(Task description)
How many lines of the data below contain the string "should"? Reply with the number alone.

***** Dataset entries *****

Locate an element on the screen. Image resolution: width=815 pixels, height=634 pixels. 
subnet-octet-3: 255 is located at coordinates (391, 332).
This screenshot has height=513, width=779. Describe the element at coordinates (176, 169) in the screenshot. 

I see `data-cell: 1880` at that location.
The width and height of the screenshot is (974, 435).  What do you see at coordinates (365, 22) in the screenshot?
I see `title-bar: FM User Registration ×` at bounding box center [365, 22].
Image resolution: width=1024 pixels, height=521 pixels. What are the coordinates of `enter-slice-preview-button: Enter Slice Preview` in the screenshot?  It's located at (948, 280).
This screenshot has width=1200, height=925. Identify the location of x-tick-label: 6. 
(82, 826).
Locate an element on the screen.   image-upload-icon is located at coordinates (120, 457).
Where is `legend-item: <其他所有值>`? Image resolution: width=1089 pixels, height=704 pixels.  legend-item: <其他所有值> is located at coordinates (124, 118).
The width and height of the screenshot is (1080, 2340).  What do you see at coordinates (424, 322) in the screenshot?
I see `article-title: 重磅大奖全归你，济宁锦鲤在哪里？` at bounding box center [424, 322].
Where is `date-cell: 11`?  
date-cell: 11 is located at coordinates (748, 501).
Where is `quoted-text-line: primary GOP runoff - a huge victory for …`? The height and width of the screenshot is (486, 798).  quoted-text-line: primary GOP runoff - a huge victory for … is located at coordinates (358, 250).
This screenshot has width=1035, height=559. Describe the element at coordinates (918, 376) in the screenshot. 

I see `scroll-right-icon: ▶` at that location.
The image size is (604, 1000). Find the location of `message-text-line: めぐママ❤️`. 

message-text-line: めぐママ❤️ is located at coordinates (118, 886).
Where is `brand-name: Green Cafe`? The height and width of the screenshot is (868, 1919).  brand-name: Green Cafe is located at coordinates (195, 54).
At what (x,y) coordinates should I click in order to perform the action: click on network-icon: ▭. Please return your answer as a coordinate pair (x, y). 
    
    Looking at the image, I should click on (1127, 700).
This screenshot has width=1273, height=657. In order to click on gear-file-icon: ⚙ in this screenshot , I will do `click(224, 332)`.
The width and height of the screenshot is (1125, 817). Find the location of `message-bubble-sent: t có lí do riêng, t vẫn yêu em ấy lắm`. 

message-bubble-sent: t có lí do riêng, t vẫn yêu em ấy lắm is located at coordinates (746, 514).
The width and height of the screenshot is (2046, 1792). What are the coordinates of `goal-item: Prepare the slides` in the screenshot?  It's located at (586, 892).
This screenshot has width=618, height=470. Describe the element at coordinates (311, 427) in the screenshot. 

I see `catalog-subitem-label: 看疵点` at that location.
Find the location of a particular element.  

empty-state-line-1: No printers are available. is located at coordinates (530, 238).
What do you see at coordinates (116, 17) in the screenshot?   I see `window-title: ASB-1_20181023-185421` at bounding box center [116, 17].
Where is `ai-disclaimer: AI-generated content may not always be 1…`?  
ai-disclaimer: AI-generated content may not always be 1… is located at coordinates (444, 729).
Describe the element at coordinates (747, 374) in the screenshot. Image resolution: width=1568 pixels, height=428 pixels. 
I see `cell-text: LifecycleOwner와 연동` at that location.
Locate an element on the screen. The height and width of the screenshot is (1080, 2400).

*****

(Response to this exercise)
2